Lets begin with the hair cut. Its tough to have shoulder length hair, and come off as a bad ass. There are a few examples. Riggs from Lethal Weapon, Snake Plissken, Chewie.
Prince Adam though, is just holding himself back with that do. He's setting himself up for an up hill battle, the moment he pulls out his scissors, and cuts his bangs straight.
Lets move to that thing his hair is framing... His face. The animation in He-Man used a technique called, 'Rotoscope'. Where Animators take live action film, and draw over it. Giving their characters very realistic movements.
This technique didn't extend to He-man's facial features, though. He is nearly expressionless. Fucking Kristen Stewart can emote more then He-man.
Lets get back to those movements. Rotoscope is awesome, He-Man's movements are spot on, unfortunately his 'moves' are lame. The dude has a sword, he has a super, sweet sword. Does he use it ever? Of course not, that would only make him a bad ass.
Frankly, He-Man had one hope to over come his hair cut, and it was slicing off limbs with his magic sword. But no! He hardly even punches the bad guys. What he does is... Grapples. He hikes up his fuzzy undies, and wrestles, or, if I may, 'r'astles'.
He-Mans number one tactic is, pick up his enemy, raise them high above his head, (Or 'a loft') and throws them. Which is impressive, I can agree on that. Its a heck of display of strength, it blows my mind when figure skaters do it. But he's a warrior of good, not a member of the icecapades.
Week, after week, he is attacked by Skeltor and his cronies. Week, after week, Greyskull is in danger. But he wont even punch the guys. He tosses them away, which again is impressive, but not a permanent solution, its just a rough inconvenience. Its the move your dad used on you when rough housing in a pool, (rough pooling?).
Anyway, do you know what he does instead with his magic Sword?
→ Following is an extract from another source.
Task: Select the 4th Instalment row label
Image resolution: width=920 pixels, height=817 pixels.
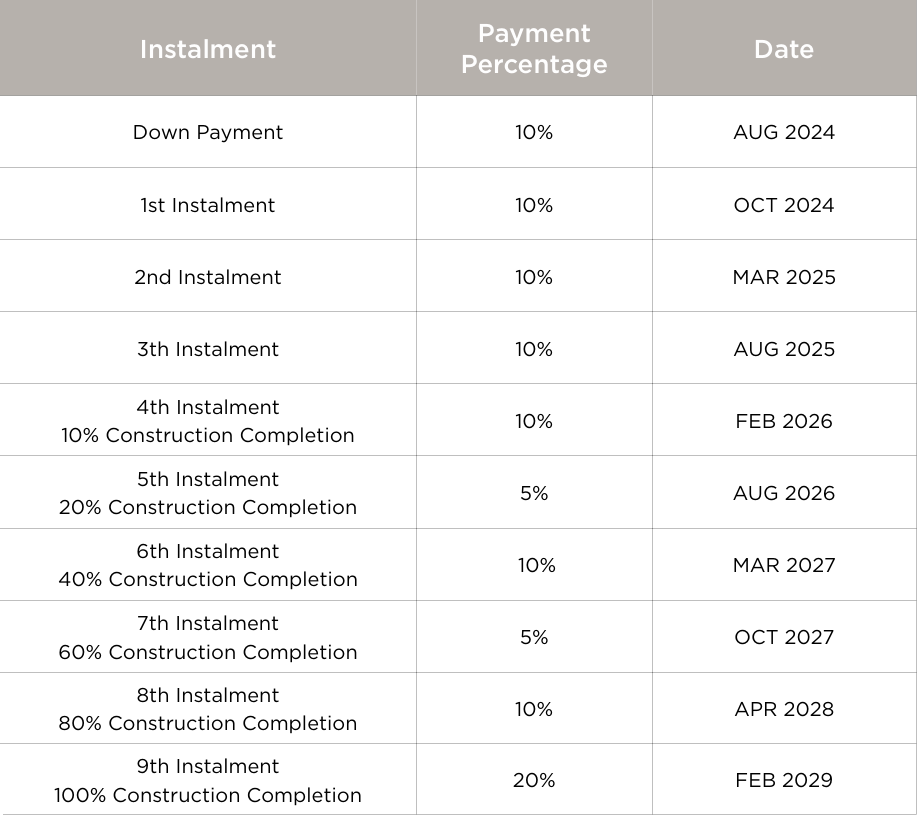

Prince Adam holds it; 'a loft'. Which is a wieners way of saying, 'above my head'. And uses it's magic to turn him into the all powerful, He-Man. What does this transformation in-tale? Does he get bigger? Does his hair go spiky, and begin to defy gravity? Does he get adorned with some kind of Senti armour?
Nope. Nope. And nope! He sheds his clothing, and dresses up as some kind of... Sexual degenerate? ...With Nazi sympathies? Look at him! He wants to lure you down to his sex dungeon, and brand you with his Iron Cross!
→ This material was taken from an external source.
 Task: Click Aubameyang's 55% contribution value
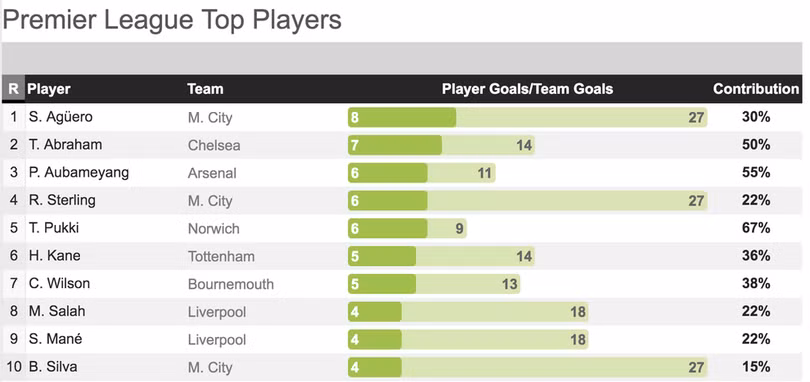[756, 172]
Its bad enough that Prince Adam prances about in purple tights, with fuzzy uggs and matching undies, but to strip down into S&M wear? Thats just messed. Even more messed up thing is, thats the trend in Eternia. Barely covered, muscly men, in fuzzy undies and uggs. The difference is, and I can't believe I'm saying this... Some of the guys can pull it off.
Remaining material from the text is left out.